━━━━━ Trecho do texto ━━━━━
Modelo original de **Yoon Kim** [Convolutional Neural Networks for Sentence Classification](https://arxiv.org/abs/1408.5882)

Implementação [Jverma/cnn-text-classification-keras
](https://github.com/Jverma/cnn-text-classification-keras)

*   **EMBEDDING_DIM**: Dimension of the embedding space.
*   **MAX_SEQUENCE_LENGTH:** Maximum length of the sentence.
*   **MAX_NB_WORDS:** Maximum number of words in the vocabulary.
*   **embeddings_index:** A dict containing words and their embeddings.
*   **word_index:** A dict containing words and their indices.
*   **labels_index**: A dict containing the labels and their indices.
*   **fname**: Path to the file containing Google word2vecs.

In [0]:
MAX_SEQUENCE_LENGTH = 50
MAX_NB_WORDS = 10000
EMBEDDING_DIM = 300
VALIDATION_SPLIT = 0.2
fname = 'drive/My Drive/UFRPE/'

In [0]:
# implementar word_index
num_words = min(MAX_NB_WORDS, len(word_index))

### Modelo

In [0]:
embedding_layer = Embedding(num_words,
                                EMBEDDING_DIM,
                                weights=[embedding_matrix],
                                input_length=MAX_SEQUENCE_LENGTH,
                                trainable=True)

In [0]:
sequence_input = Input(shape=(MAX_SEQUENCE_LENGTH,), dtype='int32')
━━━━━ Entradas fornecidas ━━━━━
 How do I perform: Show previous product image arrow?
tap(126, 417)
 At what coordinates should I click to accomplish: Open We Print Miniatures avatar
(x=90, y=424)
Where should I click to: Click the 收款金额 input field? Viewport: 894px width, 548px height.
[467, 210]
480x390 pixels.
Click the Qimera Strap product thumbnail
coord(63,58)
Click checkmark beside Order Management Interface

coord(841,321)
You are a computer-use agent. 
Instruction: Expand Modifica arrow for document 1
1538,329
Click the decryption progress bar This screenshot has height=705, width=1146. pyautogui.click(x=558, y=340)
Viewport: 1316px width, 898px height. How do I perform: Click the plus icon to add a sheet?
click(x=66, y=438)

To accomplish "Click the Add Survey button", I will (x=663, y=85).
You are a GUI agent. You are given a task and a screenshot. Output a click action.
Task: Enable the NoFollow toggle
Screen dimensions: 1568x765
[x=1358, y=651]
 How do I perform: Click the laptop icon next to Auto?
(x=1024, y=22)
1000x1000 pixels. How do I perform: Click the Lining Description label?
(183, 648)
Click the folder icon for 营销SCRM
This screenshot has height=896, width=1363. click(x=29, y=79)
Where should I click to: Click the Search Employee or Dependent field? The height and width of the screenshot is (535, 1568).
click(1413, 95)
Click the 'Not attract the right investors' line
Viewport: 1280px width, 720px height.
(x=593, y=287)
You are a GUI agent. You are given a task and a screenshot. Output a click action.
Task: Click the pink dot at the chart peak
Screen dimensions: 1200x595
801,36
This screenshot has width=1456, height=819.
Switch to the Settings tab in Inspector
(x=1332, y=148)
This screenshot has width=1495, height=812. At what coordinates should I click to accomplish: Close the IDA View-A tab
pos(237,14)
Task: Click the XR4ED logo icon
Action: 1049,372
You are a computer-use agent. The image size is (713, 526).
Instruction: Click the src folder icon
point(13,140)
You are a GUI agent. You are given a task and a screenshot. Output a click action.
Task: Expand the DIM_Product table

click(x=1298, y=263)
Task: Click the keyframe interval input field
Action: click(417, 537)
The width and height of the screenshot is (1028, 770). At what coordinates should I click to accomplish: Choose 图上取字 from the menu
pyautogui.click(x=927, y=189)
━━━━━
▶ _Instrução_:
Responda às perguntas sobre o trecho do texto:
(a) Que valor é atribuído a MAX_SEQUENCE_LENGTH?
(b) Segundo a lista de definições, o que contém labels_index?
(c) Na criação de embedding_layer, que valor é passado ao parâmetro trainable?

▶ _Resposta completa_:
(a) 50.
(b) Um dicionário com os rótulos e seus índices.
(c) True.